■ **EXCERPT PROVIDED**
__________________________________________________

- Born: April 10, 1920 Baltimore
- Died: December 12, 1990 (aged 70) Washington, D.C.
- Education: University of Maryland
- Scientific career
- Fields: Entomology
- Workplaces: PHS, USDA

= George B. Vogt =

American entomologist

George Britton Vogt (1920–1990) was an American entomologist and authority on longhorn beetles and leaf beetles.

==Education==
George Vogt attended the University of Maryland, where he attained his Bachelor of Science degree in 1941, and Master of Science degree in 1949.

==Career==
After he had been awarded his Bachelor of Science degree (in 1941), Vogt began his career in 1942, when he joined United States Public Health Service, appointed to World War II studies. Vogt was assigned as an entomologist in the Insect Detection and Identification Branch, United States Department of Agriculture (USDA), working on taxonomy in the United States National Museum.

__________________________________________________

■ **TASKS TO COMPLETE**
- a) Print the part of the George B. Vogt biography that runs from "- Born: April" to "and leaf beetles.".
- b) According to the George B. Vogt biography, what was Vogt appointed to when he joined the United States Public Health Service, and how did the timing of that move relate to his degrees?
- c) Resume the George B. Vogt biography from the point where it stops.

■ **DATASET RECORDS**

__________________________________________________

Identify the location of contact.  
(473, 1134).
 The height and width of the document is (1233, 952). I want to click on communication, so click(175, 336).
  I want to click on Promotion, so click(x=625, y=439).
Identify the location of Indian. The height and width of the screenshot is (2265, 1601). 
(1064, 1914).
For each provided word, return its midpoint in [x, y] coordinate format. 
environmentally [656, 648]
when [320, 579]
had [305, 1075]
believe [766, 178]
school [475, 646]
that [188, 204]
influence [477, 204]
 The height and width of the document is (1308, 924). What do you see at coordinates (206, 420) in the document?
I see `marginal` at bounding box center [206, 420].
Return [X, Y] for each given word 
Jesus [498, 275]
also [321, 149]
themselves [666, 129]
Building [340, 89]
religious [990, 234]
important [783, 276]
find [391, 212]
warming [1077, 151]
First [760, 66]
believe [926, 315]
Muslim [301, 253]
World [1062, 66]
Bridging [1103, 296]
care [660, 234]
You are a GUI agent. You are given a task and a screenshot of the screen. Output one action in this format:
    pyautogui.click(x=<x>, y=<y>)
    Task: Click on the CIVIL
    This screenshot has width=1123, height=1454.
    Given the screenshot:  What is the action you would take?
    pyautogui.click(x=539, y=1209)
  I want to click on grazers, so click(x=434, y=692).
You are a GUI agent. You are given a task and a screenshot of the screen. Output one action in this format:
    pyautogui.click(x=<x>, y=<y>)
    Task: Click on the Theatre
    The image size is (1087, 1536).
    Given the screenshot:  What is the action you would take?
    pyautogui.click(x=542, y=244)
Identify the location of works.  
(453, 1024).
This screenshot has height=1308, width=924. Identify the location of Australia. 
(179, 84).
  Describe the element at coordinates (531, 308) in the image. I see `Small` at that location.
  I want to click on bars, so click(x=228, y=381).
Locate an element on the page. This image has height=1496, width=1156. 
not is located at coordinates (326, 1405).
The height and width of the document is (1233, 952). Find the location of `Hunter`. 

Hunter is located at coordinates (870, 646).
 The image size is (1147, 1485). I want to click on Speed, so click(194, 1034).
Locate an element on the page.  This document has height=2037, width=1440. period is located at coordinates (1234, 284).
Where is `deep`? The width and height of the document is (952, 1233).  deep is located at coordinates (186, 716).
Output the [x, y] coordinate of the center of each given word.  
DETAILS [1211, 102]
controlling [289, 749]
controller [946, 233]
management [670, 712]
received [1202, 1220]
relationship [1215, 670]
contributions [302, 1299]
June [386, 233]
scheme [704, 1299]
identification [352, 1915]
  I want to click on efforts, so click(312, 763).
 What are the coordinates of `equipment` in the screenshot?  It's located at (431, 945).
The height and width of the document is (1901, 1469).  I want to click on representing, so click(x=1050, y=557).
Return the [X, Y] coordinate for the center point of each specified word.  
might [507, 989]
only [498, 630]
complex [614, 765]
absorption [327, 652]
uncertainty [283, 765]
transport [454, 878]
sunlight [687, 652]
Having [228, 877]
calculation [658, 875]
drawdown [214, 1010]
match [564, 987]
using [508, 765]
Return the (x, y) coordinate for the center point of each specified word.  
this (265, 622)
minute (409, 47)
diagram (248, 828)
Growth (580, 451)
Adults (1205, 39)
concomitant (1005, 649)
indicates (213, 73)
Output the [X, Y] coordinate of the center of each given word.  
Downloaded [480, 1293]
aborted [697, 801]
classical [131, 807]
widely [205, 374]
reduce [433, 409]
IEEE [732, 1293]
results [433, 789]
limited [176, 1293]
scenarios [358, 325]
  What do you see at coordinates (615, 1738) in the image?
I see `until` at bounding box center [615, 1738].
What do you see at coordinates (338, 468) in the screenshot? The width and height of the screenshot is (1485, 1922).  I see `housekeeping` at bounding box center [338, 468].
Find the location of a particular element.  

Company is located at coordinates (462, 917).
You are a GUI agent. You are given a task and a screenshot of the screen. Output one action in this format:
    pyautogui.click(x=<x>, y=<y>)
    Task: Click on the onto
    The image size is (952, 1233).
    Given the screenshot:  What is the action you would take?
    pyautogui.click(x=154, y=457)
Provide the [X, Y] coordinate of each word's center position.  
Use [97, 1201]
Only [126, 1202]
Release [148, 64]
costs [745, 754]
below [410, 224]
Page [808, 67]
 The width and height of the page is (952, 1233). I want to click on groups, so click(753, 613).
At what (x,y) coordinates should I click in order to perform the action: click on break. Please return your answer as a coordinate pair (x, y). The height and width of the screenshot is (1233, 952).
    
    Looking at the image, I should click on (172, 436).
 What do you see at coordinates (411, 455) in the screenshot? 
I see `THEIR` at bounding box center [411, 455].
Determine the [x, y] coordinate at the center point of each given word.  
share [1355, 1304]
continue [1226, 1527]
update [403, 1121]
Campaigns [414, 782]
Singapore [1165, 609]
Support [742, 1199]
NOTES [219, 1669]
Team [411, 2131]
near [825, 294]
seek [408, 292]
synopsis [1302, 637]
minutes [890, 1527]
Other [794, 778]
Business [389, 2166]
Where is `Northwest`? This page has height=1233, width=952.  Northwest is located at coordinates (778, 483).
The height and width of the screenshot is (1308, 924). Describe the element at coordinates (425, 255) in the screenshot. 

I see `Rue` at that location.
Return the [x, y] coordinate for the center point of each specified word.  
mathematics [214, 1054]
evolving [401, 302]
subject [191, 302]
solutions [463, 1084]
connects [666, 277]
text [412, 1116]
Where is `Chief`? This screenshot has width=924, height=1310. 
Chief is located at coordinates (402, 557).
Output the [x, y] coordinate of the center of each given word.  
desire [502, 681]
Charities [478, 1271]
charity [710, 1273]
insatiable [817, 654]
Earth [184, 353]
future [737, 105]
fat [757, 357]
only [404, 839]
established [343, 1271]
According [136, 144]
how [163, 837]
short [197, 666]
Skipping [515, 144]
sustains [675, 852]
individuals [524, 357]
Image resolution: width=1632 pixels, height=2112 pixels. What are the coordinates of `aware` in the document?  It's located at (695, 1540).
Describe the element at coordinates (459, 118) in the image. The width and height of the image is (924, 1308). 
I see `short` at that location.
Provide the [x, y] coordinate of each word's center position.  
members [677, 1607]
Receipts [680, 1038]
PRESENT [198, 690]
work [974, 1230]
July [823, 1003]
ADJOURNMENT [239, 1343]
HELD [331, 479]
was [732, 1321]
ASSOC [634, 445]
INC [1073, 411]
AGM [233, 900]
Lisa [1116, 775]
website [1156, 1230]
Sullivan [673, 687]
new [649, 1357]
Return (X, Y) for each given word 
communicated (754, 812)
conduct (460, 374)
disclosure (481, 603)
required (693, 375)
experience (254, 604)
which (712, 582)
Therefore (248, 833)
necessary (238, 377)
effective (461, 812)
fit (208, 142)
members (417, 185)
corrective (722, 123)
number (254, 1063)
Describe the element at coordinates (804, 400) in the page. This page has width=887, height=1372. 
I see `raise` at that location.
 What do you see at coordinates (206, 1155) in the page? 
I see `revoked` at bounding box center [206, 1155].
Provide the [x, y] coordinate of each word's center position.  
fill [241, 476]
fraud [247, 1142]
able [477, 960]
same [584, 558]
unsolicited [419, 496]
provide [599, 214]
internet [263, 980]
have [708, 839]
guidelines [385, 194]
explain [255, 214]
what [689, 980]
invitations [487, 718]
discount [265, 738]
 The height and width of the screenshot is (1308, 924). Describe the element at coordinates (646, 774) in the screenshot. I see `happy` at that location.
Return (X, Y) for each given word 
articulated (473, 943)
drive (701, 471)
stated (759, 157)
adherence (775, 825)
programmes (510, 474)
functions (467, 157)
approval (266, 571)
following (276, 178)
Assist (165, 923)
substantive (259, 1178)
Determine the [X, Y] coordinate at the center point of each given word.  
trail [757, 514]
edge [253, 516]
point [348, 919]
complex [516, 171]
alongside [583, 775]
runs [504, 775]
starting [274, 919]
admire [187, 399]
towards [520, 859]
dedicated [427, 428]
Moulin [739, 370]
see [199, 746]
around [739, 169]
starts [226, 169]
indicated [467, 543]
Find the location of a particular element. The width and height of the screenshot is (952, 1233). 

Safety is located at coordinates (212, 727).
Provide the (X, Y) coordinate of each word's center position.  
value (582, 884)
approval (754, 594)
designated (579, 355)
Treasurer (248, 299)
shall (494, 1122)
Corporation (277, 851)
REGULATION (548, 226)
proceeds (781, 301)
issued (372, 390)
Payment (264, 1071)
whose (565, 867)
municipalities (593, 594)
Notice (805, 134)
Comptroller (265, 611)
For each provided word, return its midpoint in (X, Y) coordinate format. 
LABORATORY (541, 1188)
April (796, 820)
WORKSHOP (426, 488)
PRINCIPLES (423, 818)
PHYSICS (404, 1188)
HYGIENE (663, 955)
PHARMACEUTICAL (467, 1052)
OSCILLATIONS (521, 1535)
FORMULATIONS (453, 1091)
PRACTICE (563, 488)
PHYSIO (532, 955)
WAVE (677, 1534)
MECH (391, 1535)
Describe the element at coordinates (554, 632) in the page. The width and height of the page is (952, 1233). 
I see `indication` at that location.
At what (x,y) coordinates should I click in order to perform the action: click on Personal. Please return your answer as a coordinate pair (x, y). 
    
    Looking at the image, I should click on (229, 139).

__________________________________________________

■ **RESPONSES FOR EACH TASK**
- a)
- Born: April 10, 1920 Baltimore
- Died: December 12, 1990 (aged 70) Washington, D.C.
- Education: University of Maryland
- Scientific career
- Fields: Entomology
- Workplaces: PHS, USDA

= George B. Vogt =

American entomologist

George Britton Vogt (1920–1990) was an American entomologist and authority on longhorn beetles and leaf beetles.

- b) Vogt was appointed to World War II studies when he joined the United States Public Health Service in 1942. This came after he earned his Bachelor of Science degree in 1941 and before his Master of Science degree in 1949.

- c)
From 1950 to 1952, Vogt went on several field expeditions, including the study in Burma, surveying mosquitos. In 1956, Vogt also searched for potential biological control agents for the Halogeton weed in Spain and southwest Asia. And from 1960 to 1962, he went on an expedition to South America to investigate the natural enemies of alligator weed. Vogt continued to work in the branch which was succeeded by the Systematic Entomology Laboratory. In 1972, Vogt was reassigned to the Southern Weed Science Lab, in Stoneville, Mississippi. In 1963 he was elected a Fellow of the American Association for the Advancement of Science.

In 1978, Vogt retired from the USDA, but continued his research in the Systematic Entomology Laboratory and Southern Weed Science Lab until his death in 1990.